Noites do Palácio: concertos desconfinados para mostrar que cultura e pandemia podem conviver
Rui Moreira cansou-se de aguardar pelos prometidos apoios do Ministério da Cultura e convidou promotores para desenhar um ciclo de oito concertos na cidade. De 31 de Julho a 22 de Agosto, passam pelos jardins do Palácio de Cristal os Blind Zero, António Zambujo, Rui Veloso e outros nomes da música portuguesa.
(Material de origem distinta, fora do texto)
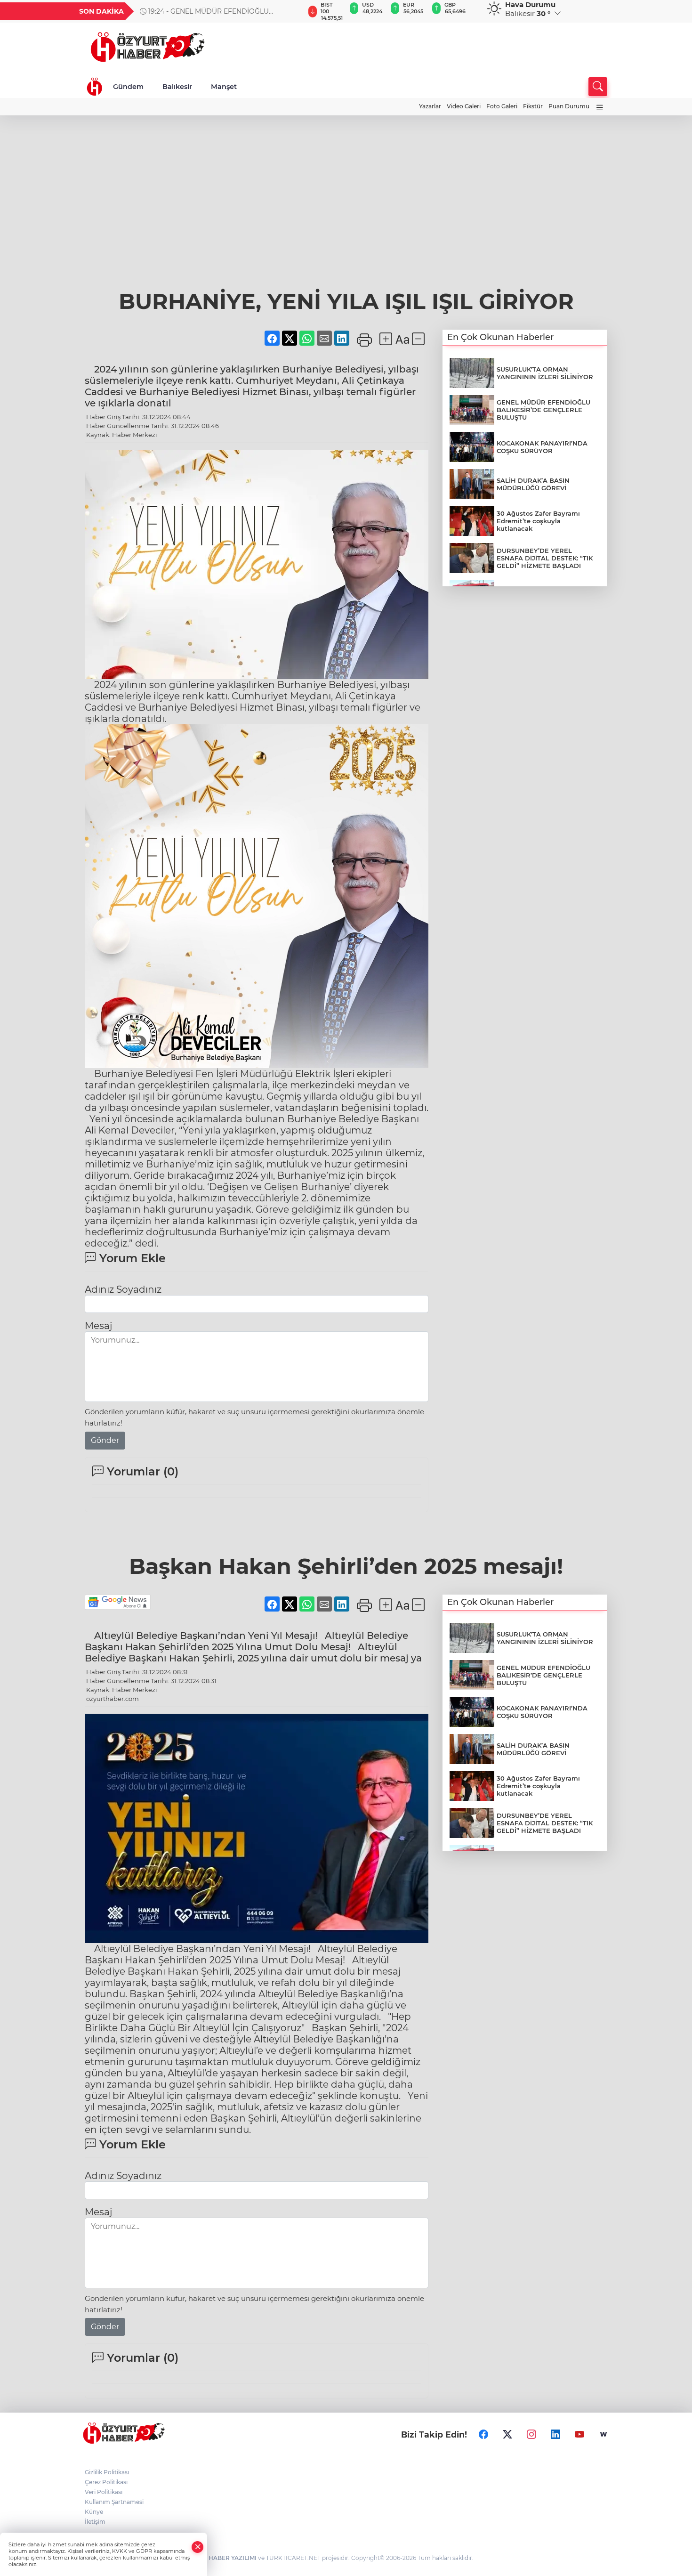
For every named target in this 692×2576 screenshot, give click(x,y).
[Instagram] (531, 2434)
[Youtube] (579, 2434)
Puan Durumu (568, 106)
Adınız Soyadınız (123, 1289)
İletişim (95, 2521)
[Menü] (599, 107)
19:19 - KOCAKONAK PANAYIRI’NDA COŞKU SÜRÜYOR (215, 11)
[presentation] (293, 11)
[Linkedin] (555, 2434)
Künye (94, 2511)
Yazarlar (430, 106)
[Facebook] (483, 2434)
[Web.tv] (603, 2434)
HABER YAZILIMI (233, 2557)
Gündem (128, 86)
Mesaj (98, 1325)
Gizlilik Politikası (107, 2472)
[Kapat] (197, 2547)
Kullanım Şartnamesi (114, 2501)
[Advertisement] (346, 186)
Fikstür (533, 106)
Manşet (224, 86)
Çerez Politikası (106, 2482)
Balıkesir (177, 86)
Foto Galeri (501, 106)
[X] (507, 2434)
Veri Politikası (103, 2491)
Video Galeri (464, 106)
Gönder (105, 1440)
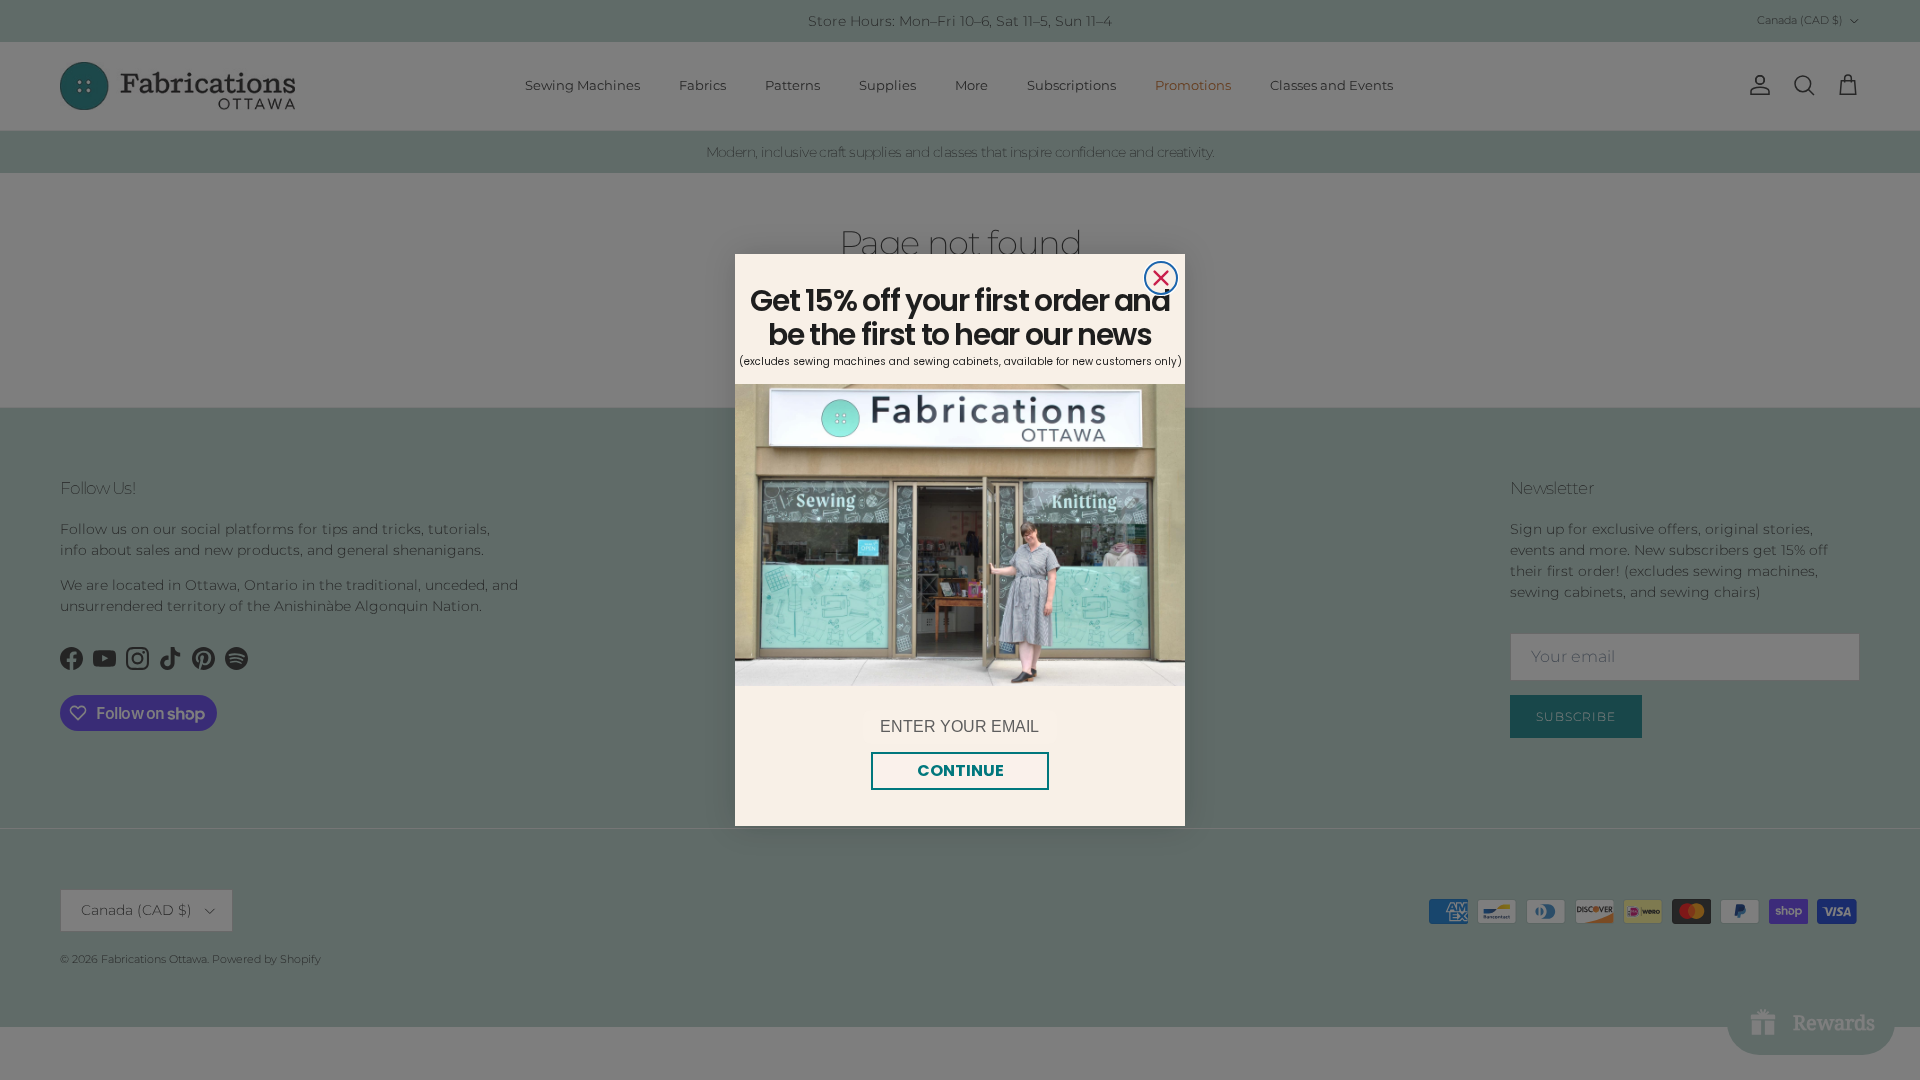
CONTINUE (960, 770)
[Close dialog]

Oito concertos a 10 euros e para um máximo de 600 pessoas em lugares sentados - com o devido distanciamento e uso de máscara obrigatório. As Noites do Palácio serão “o primeiro grande evento organizado na cidade após esta nova fase de desconfinamento” e querem estender a mão a um sector “duramente afectado por esta pandemia”. Rui Moreira esteve esta manhã de quarta-feira nos jardins para apresentar o programa cuja organização ficou a cargo de dois dos grandes organizadores de festivais do país, a Everything in New e a PEV Entertainment. Para a Câmara do Porto, que promoveu a iniciativa e a apoia com 200 mil euros, esta é uma cartada com benefícios múltiplos: por um lado, ajudar o sector, por outro “animar os Jardins do Palácio” e, “em termos de turismo doméstico, atrair mais gente para a cidade.”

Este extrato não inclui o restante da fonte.